Long-term sleep deprivation can lead to serious medical conditions including high blood pressure, obesity, higher risk of stroke, psychiatric problems, bone damage and even heart problems. But it’s not just your health that can suffer – it also affects your productivity, creativity and decision making.
Here’s how sacrificing a good night’s sleep can set you back in the workplace:
Sleep deprivation can:
Lead to decreased alertness and excessive sleepiness which, in turn, weakens your mental abilities and memory. This means you probably won’t remember that long To Do list at work, or what your boss is looking for in your next assignment.
Make you more emotional, moodier or prone to conflicts, threatening not just your personal relationships but also your professional ones.
Reduce focus and performance. Losing just 90 minutes of sleep one night can reduce your alertness by more than 30%. This means it will be hard to pay attention in meetings or with clients and customers at work.
How to make sure you sleep for success
Bedtimes are not just for kids
Set yourself a bedtime and stick to it. Make sure you have time to unwind and relax before bed. Take a bath or shower, read a book, listen to music or do some relaxation exercises to get you ready for bed. Peaceful activities can promote better sleep by easing the transition between wakefulness and drowsiness.

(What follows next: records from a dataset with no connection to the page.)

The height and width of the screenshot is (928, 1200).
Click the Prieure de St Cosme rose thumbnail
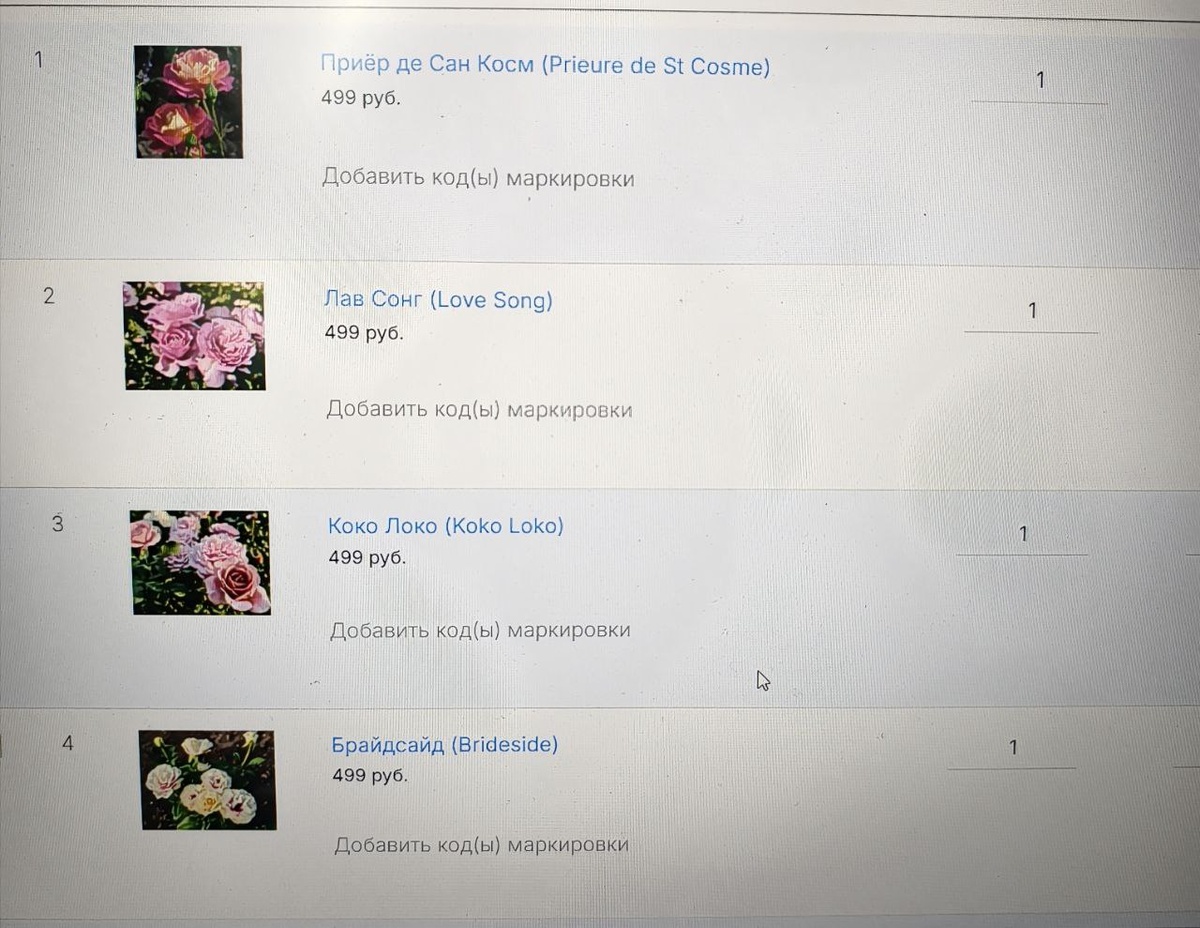189,101
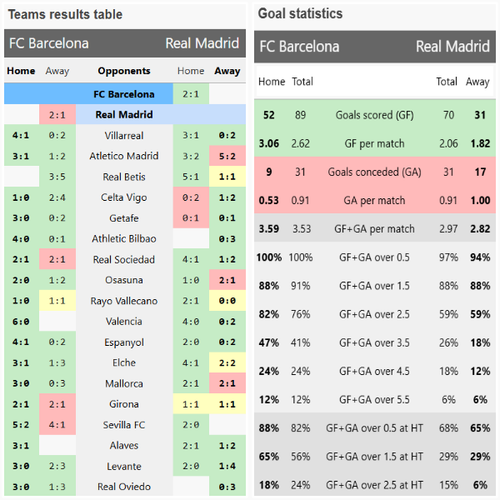Click the Away column header in Goal statistics

478,82
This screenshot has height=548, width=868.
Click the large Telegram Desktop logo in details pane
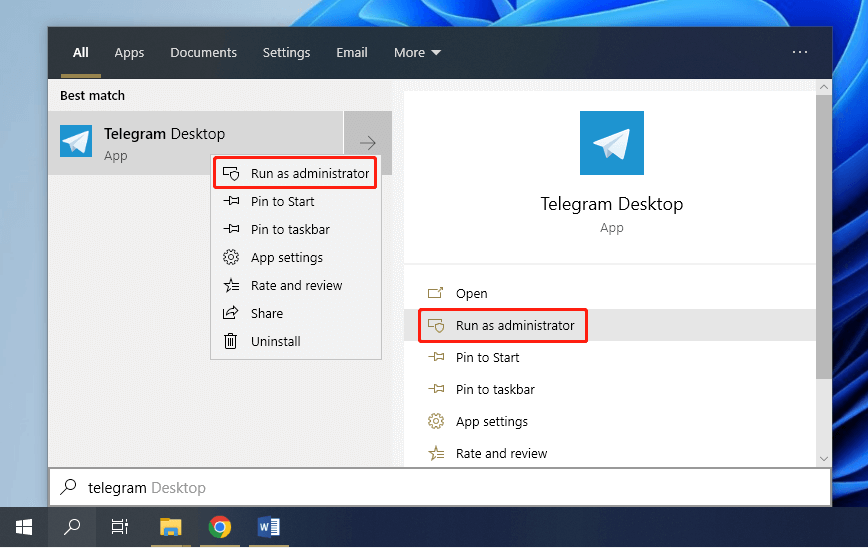click(x=611, y=143)
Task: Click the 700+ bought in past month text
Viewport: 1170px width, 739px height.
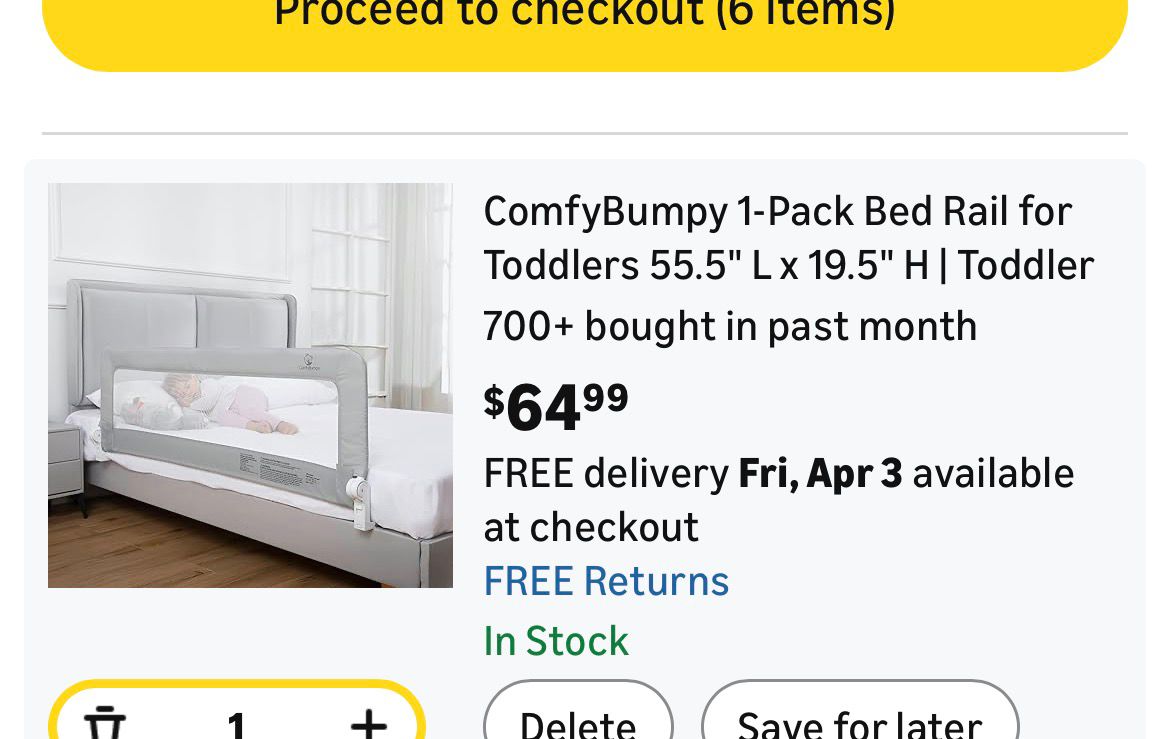Action: tap(730, 326)
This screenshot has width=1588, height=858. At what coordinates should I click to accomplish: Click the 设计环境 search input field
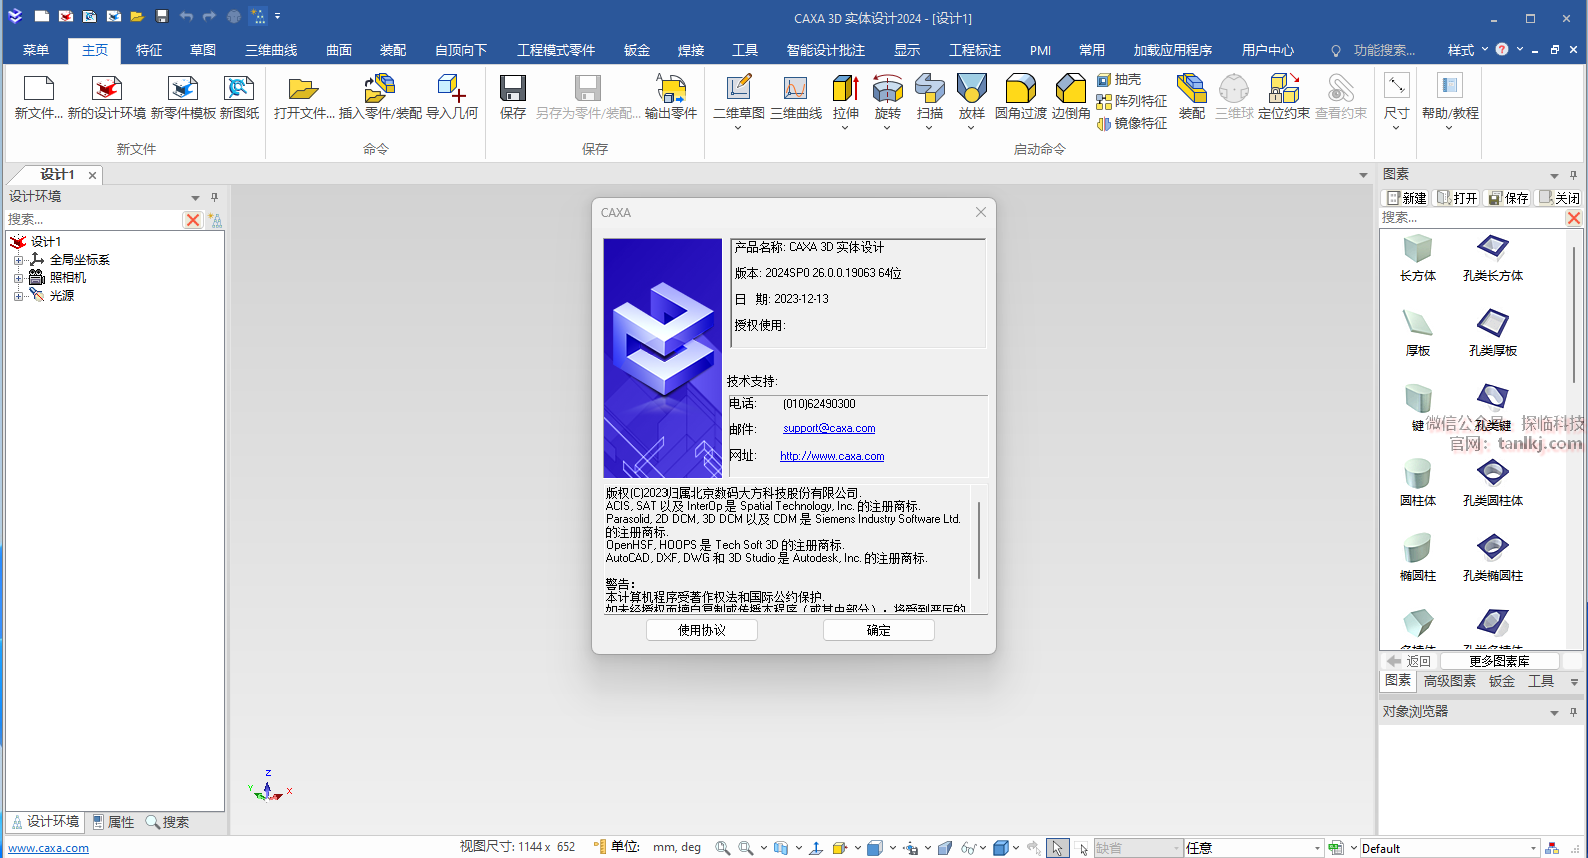(x=93, y=219)
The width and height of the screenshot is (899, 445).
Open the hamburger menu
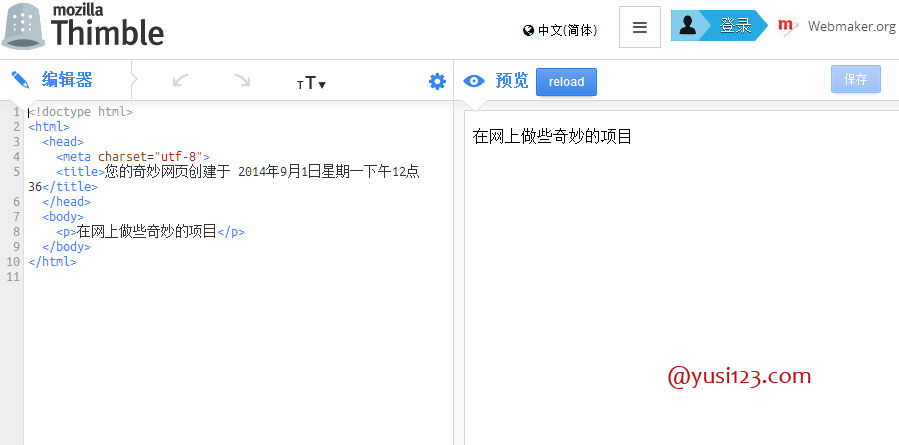click(x=640, y=27)
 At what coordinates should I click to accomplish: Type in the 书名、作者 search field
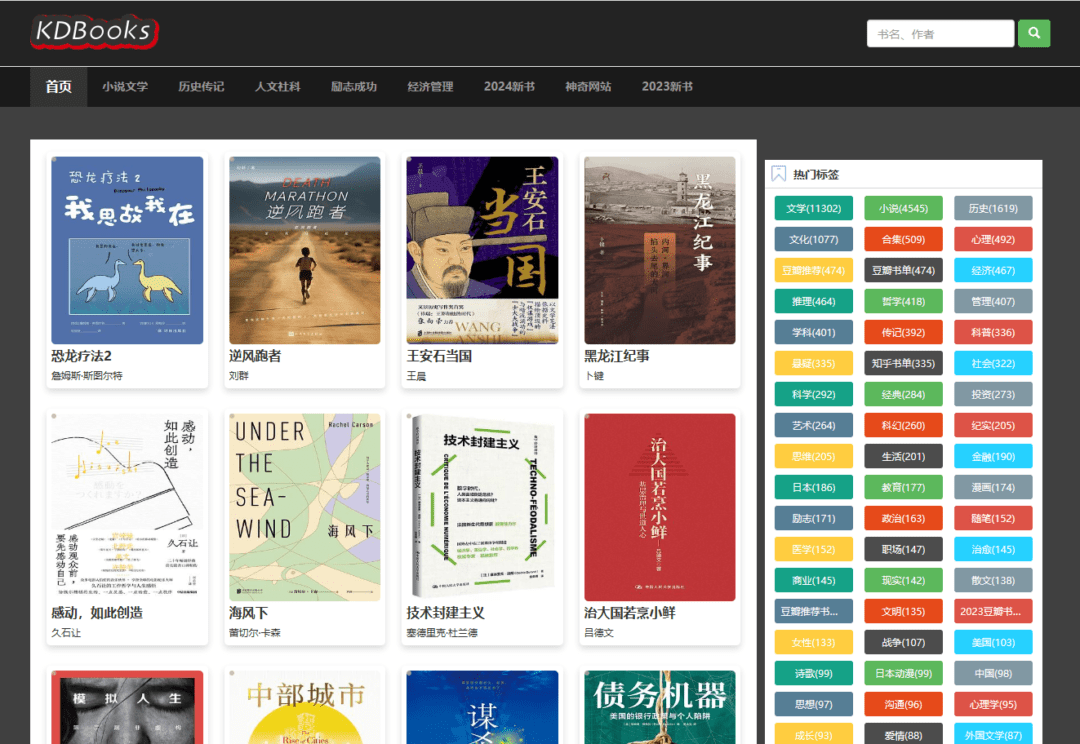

Get 7 to 8 hours every night
Getting enough sleep should not be something you compromise on. Most adults need 6 to 8 hours of sleep every night. It’s not true that you can simply catch-up on your shut-eye tomorrow night; just one night of sleep deprivation can have a lasting effect on your body.
Switch off the screens
Don’t spend time on your tablet, laptop of phone before bed. The light suppresses the production of melatonin, a vital hormone that serves as your body’s most powerful antioxidant. As a result, your body is less able to clean out the free radicals and other toxins that are harmful to your cells. These devices also stimulate the mind, rather than relaxing it meaning that you’ll take far longer to make the transition from alert to drowsy to sleepy to, finally, snoring.
Say no to too much to eat or drink before bedtime
Try to limit your liquid intake from about 2 hours before bed and be sure to stay away from greasy foods and big meals that could lead to indigestion and heartburn.